Special Topics 180, 280, 380, 480, 580, 680
Faculty members may arrange, with the approval of the academic vice president, to offer under a special topics number courses not regularly listed in the catalog.
Independent Study 299
Offered to freshmen or sophomores only by initiation of a faculty member and approval of the academic vice president. Its purpose is to allow work outside of the regularly offered course schedule in exceptional circumstances.
Field Practicum 291, 391
All programs may offer a field practicum for one to three semester hours, with the possibility of being repeated up to a total of 12 semester hours. There must be a faculty evaluation of the student's performance, with a statement of the evaluation to be kept with the student's records. Practicum courses are graded on a pass/no pass basis.
Directed Reading 399
Directed reading courses are authorized for each program, to be offered at the discretion of the instructor and subject to the approval of the academic vice president. Each professor offering directed reading is responsible for providing a reading list or series of study questions or a syllabus to the student, so the course is indeed directed reading, not just reading. This course may be taken for one to three semester hours.

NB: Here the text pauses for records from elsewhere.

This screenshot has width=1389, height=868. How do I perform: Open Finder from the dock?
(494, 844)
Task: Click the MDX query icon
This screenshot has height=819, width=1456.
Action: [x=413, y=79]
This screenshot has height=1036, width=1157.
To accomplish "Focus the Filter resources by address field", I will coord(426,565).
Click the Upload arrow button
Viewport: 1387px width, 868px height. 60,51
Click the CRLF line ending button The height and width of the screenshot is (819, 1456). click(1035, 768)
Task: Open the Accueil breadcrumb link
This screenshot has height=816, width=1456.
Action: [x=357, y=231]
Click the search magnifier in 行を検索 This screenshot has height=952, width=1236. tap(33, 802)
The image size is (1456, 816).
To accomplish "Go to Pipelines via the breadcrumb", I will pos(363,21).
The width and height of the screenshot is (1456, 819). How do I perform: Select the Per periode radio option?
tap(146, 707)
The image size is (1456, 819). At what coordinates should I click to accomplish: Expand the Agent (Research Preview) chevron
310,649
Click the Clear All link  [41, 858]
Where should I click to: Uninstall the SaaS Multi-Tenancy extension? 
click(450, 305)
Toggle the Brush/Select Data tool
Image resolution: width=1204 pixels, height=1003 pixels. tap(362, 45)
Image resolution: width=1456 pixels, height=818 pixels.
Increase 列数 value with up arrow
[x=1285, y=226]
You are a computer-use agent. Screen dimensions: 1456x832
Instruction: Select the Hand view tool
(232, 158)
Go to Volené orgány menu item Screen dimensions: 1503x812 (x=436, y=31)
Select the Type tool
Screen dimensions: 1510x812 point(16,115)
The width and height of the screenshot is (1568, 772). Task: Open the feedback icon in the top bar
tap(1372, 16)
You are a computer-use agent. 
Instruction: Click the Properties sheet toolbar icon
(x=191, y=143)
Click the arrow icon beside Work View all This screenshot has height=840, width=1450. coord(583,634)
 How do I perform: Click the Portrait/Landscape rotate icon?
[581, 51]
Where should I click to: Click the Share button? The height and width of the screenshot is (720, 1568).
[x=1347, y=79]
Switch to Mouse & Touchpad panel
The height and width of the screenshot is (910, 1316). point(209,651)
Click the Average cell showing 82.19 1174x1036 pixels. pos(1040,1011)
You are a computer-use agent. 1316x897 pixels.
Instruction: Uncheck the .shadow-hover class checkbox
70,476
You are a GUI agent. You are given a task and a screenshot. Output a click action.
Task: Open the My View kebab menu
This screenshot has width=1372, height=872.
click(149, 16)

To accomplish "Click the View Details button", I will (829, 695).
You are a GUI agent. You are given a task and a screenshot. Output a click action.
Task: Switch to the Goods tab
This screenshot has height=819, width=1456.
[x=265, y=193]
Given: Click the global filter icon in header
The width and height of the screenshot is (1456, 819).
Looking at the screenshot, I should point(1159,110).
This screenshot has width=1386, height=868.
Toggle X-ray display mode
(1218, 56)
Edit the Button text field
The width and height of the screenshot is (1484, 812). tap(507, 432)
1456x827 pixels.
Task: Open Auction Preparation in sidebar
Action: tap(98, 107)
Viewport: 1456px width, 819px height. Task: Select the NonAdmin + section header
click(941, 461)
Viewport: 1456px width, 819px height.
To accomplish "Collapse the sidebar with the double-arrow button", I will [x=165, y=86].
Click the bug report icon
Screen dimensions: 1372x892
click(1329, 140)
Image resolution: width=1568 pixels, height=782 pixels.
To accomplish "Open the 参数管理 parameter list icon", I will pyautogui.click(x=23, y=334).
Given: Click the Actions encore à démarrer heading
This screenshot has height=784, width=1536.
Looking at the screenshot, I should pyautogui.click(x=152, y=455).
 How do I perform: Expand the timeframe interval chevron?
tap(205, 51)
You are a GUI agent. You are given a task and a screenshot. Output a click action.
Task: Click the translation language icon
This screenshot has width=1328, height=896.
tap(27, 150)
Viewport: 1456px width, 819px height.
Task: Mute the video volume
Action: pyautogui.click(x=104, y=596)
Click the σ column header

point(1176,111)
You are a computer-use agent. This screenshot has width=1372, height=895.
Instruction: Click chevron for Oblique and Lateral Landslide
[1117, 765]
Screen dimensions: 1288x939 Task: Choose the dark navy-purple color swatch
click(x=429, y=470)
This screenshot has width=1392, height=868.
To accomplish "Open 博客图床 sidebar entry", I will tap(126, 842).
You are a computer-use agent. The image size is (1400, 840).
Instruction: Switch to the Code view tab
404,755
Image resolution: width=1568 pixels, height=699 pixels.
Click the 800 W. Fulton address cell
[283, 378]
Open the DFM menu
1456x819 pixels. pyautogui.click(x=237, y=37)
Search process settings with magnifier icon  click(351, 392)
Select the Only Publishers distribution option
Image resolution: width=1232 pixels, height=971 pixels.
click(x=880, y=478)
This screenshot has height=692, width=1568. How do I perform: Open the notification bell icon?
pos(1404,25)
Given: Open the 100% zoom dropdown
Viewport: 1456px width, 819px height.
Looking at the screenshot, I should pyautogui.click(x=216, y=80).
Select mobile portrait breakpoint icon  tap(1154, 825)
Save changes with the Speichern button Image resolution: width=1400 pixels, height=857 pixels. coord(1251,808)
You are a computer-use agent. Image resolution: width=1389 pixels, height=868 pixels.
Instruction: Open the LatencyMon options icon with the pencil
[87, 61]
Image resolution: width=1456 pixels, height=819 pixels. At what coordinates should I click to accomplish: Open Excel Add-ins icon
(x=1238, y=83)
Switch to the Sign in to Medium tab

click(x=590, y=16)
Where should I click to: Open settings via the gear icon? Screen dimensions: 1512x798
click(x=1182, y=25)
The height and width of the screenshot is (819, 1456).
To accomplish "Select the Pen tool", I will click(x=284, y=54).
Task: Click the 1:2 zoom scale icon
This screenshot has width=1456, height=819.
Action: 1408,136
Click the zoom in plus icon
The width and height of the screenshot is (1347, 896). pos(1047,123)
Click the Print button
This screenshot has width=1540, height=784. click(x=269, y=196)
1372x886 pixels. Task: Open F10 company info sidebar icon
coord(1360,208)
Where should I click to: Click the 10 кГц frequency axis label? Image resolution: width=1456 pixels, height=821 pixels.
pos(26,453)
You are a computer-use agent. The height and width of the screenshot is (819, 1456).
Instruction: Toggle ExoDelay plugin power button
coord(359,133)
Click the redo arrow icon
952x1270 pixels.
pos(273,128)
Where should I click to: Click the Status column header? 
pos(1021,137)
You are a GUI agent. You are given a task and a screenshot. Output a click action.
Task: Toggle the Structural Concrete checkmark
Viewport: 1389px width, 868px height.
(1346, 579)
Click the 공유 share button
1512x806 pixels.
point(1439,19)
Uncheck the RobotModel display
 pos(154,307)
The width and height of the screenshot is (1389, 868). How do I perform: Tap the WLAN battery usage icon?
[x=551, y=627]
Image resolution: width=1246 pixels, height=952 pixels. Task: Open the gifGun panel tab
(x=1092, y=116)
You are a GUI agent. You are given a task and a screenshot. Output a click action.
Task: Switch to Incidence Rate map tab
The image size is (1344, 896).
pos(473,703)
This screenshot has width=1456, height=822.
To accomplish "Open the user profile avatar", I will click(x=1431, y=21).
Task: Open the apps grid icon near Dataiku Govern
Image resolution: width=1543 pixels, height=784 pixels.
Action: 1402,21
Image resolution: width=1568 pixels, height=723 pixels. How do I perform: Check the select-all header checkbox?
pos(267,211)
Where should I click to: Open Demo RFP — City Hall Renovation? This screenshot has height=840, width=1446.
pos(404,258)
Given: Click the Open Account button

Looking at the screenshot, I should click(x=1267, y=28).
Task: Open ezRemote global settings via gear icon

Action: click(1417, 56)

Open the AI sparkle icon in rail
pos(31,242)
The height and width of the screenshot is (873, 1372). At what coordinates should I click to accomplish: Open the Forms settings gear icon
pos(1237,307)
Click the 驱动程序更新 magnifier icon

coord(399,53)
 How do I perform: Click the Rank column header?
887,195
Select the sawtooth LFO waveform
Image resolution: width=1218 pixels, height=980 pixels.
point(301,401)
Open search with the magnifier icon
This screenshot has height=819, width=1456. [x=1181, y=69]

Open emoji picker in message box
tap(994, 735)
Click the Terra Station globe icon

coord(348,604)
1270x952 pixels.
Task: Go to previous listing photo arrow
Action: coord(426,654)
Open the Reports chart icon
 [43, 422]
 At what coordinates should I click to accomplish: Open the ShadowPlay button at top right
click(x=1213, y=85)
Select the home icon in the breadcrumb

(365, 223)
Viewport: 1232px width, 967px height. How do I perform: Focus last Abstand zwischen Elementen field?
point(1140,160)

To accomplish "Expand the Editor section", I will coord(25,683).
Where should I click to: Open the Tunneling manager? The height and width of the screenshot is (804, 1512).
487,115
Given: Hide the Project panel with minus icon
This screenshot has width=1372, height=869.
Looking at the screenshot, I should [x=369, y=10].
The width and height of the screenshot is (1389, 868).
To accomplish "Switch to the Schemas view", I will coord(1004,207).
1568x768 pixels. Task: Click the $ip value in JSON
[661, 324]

An internship offers a learning experience in a workplace setting for juniors and seniors in any major. To be eligible for an internship, a student must have a cumulative GPA of at least 2.00 and a major GPA of at least 2.25. All internship credits required by a major may be completed for a letter grade; additional internship credits up to a total of 12 may be completed on a pass/fail basis and applied toward a degree. Internships should be related to the student's major or minor area of study and are arranged by a faculty member, the student, and an employer with assistance from the career services office. In majors that do not require an internship, a maximum of three credits of internship may be completed for a letter grade; additional internship credits up to a total of 12 may be completed on a pass/fail basis and applied toward a degree. A completed internship learning contract is required prior to registration. Contracts and more information about internship requirements are available from the career services office.
Seminar 490, 590, 690
Many academic programs offer a seminar as a capstone course carrying two to three semester hours of upper-division credit. Admission is restricted to juniors and seniors or master's program students.
Independent Study 499, 599, 699
The purpose of Independent Study 499 is to allow a superior student to devise and pursue independent study in an area agreed upon in consultation with a faculty member who will supervise the study, subject to approval of the academic vice president. In order to qualify for such study, a student must 1) major or minor in the program, 2) be a junior, senior, or master's program student, and 3) carry a GPA of at least 3.00. Each independent study is one to three semester hours.